Saved entries:
---

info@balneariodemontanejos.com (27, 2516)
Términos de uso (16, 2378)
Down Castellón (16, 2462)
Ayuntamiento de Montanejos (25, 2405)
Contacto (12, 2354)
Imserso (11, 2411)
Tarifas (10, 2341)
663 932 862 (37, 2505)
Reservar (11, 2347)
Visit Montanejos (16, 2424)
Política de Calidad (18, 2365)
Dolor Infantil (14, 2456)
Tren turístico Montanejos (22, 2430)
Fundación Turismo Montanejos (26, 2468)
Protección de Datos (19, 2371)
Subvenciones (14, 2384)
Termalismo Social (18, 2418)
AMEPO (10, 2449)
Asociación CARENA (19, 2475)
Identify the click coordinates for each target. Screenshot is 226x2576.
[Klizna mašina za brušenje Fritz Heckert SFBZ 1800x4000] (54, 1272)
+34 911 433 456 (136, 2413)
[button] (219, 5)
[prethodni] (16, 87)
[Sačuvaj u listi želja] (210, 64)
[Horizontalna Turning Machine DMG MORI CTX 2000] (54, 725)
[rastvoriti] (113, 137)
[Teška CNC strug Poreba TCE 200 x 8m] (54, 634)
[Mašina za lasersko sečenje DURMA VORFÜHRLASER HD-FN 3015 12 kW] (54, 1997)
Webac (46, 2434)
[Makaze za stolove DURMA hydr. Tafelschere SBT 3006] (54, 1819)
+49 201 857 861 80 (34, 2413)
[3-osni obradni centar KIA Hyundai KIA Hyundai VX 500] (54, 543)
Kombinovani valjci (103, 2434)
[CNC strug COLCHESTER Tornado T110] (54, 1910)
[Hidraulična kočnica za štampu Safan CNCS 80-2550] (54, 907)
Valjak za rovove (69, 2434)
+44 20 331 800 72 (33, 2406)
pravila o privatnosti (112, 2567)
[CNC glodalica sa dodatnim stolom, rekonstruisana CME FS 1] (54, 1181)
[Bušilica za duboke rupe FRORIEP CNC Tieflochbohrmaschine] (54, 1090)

---

# Task objective:
Give all the lines above again, exactly.

# Reply:
info@balneariodemontanejos.com (27, 2516)
Términos de uso (16, 2378)
Down Castellón (16, 2462)
Ayuntamiento de Montanejos (25, 2405)
Contacto (12, 2354)
Imserso (11, 2411)
Tarifas (10, 2341)
663 932 862 (37, 2505)
Reservar (11, 2347)
Visit Montanejos (16, 2424)
Política de Calidad (18, 2365)
Dolor Infantil (14, 2456)
Tren turístico Montanejos (22, 2430)
Fundación Turismo Montanejos (26, 2468)
Protección de Datos (19, 2371)
Subvenciones (14, 2384)
Termalismo Social (18, 2418)
AMEPO (10, 2449)
Asociación CARENA (19, 2475)
Identify the click coordinates for each target. Screenshot is 226x2576.
[Klizna mašina za brušenje Fritz Heckert SFBZ 1800x4000] (54, 1272)
+34 911 433 456 (136, 2413)
[button] (219, 5)
[prethodni] (16, 87)
[Sačuvaj u listi želja] (210, 64)
[Horizontalna Turning Machine DMG MORI CTX 2000] (54, 725)
[rastvoriti] (113, 137)
[Teška CNC strug Poreba TCE 200 x 8m] (54, 634)
[Mašina za lasersko sečenje DURMA VORFÜHRLASER HD-FN 3015 12 kW] (54, 1997)
Webac (46, 2434)
[Makaze za stolove DURMA hydr. Tafelschere SBT 3006] (54, 1819)
+49 201 857 861 80 (34, 2413)
[3-osni obradni centar KIA Hyundai KIA Hyundai VX 500] (54, 543)
Kombinovani valjci (103, 2434)
[CNC strug COLCHESTER Tornado T110] (54, 1910)
[Hidraulična kočnica za štampu Safan CNCS 80-2550] (54, 907)
Valjak za rovove (69, 2434)
+44 20 331 800 72 (33, 2406)
pravila o privatnosti (112, 2567)
[CNC glodalica sa dodatnim stolom, rekonstruisana CME FS 1] (54, 1181)
[Bušilica za duboke rupe FRORIEP CNC Tieflochbohrmaschine] (54, 1090)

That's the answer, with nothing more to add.